Environmental Health - Toxic Substances
Natural Attenuation Accelerates Pump-and-Treat Cleanup of TCE in Fractured Rock
An aerial photograph of the former Naval Air Warfare Center, West Trenton, New Jersey, showing the major (red, on the left) and minor (yellow, on the right) trichloroethylene (TCE) contamination plumes and the location of active pump-and-treat recovery wells (gold circles). Photo credit: U.S. Navy.
Natural biodegradation of trichloroethylene (TCE) in a contaminated fractured rock aquifer in New Jersey contributes substantially to site cleanup operations. An active pump-and-treat system is presently removing about 630 kilograms of TCE per year (kg/yr) at the site. In addition, naturally occurring biodegradation processes remove an additional 500 kg/yr. Because natural TCE biodegradation does not incur the economic costs of a pump-and-treat approach, it is a welcome addition to overall cleanup operations at this site.

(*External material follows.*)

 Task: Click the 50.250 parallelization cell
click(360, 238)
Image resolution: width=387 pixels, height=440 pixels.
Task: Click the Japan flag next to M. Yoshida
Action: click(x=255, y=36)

These findings were recently reported in Remediation Journal by a team of U.S. Geological Survey (USGS) scientists working at the Naval Air Warfare Center (NAWC) Research Site in West Trenton, New Jersey. The scientists estimated TCE biodegradation rates by combining data on the concentrations of two degradation products of TCE-cis 1-2 dichloroethylene (cis-DCE) and chloride with estimates of subsurface porosities and groundwater residence times, as measured over a 20-year period in a network of 88 observation wells.
The scientists showed that TCE biodegradation rates varied with depth; rates were much higher in the shallow, highly weathered bedrock (about 500 kg/yr) than in the deeper, fractured bedrock (about 20 kg/yr). These differences reflect the higher porosity, greater contaminant mass, and greater amounts of natural organic matter in the weathered bedrock. Because the efficiency of pump-and-treat TCE removal has decreased from 2,000 kg/yr in 1998 to 630 kg/yr in 2010, natural biodegradation is becoming an increasingly important component of overall site remediation.
The methodology that the scientists used to estimate the TCE biodegradation rates in fractured rock is now available to be applied at other fractured bedrock sites. This is good news because contamination in fractured bedrock is widely regarded by environmental professionals as being particularly difficult to clean up. The development of the methodology described above was made possible primarily by the comprehensive dataset that has been collected over 20 years at the NAWC Research Site.
Chapelle, F.H., Lacombe, P.J., and Bradley, P.M., 2012, Estimated trichloroethene transformation rates due to naturally occurring biodegradation in a fractured rock aquifer: Remediation Journal, v. 22, no. 2, p. 7-20, doi:10.1002/rem.21307.